Selected passage start

The task of becoming the President of the Federal Republic of Nigeria is a daunting one. And, understanding this explains why all the presidential candidates are probably facing one of the most difficult moments of their political careers.
Undoubtedly, former Vice President Atiku Abubakar contesting on the platform of the Peoples Democratic Party (PDP) has the toughest job among the three main contenders. He has a hurdle of the Rivers State Governor Nyesom Wike to scale if he must return to Aso Villa, which he left in 2007 as the vice to former President Olusegun Obasanjo.
While Wike’s challenge looks insignificant to the eye, he’s hydra-headed and eventually posing as a door – to either Atiku’s win or defeat. A lot of other issues are attached to Wike, all of which will be treated in this report.
Why is Wike larger than life? The Rivers State governor does not only have people in the party who share his sentiment, he shoulders the interest of all aggrieved members in the party. From the South that was schemed out of 2023 presidential race to the rise of Peter Obi of Labour Party and romance with the ruling party, among other petty political Lilliputians seeking relevance, Wike still remains the link bridge connecting them all.
Wike’s cronies also include his counterpart governors and some members of the National Working Committee (NWC). Hence, it is substantial to say that Wike has turned the fight into a South-North dichotomy.
In a nutshell, Atiku has to win this internal battle before marching to the warfronts against his counterparts – All Progressives Congress (APC) and Labour Party (LP) presidential candidates – Bola Tinubu and Peter Obi respectively. If he eventually reconciles Wike to his side, he would have won half of the scuffles ahead.
Atiku and Okowa’s emergence
The battle for Atiku began the moment he emerged as the standard bearer of the main opposition party. It’s not the status itself that poses a challenge, but the process that brought him in. This doesn’t affect only him, his running mate, Governor of Delta state, Ifeanyi Okowa is also in the picture.
Prior to the PDP primary election in Abuja, in late May, Wike had pledged to support whoever emerged as the party’s flag bearer. He also assured he wouldn’t leave the party, regardless of what happened.

Selected passage end
Source data start

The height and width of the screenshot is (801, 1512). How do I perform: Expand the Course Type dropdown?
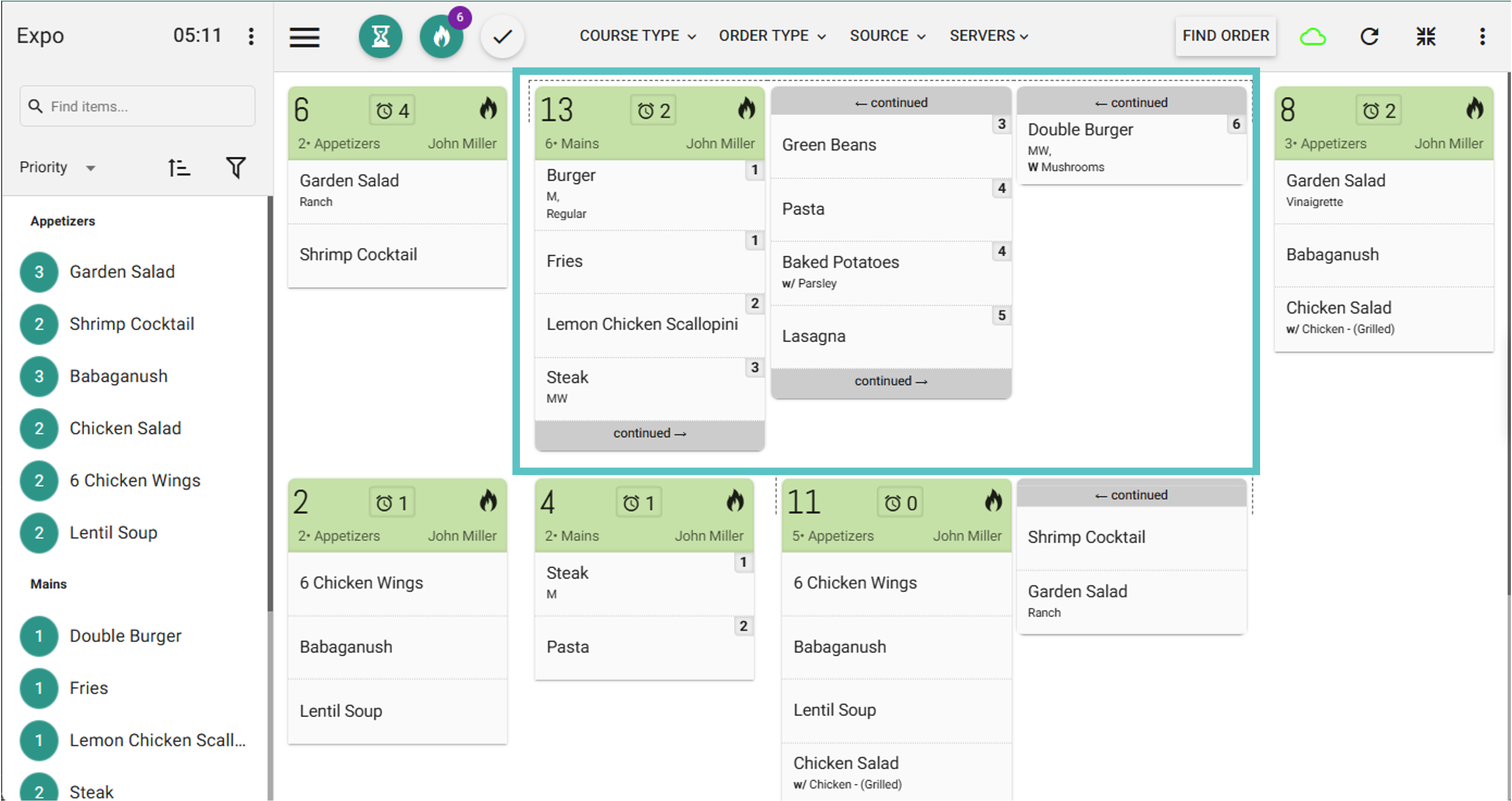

Source data end

■ Objective:
Answer these about the passage on Atiku Abubakar and Nyesom Wike:
(a) In what year did Atiku leave Aso Villa?
(b) Who is Atiku's running mate?
(c) In what city was the PDP primary election held?

■ Task solution:
(a) 2007
(b) Ifeanyi Okowa, Governor of Delta State
(c) Abuja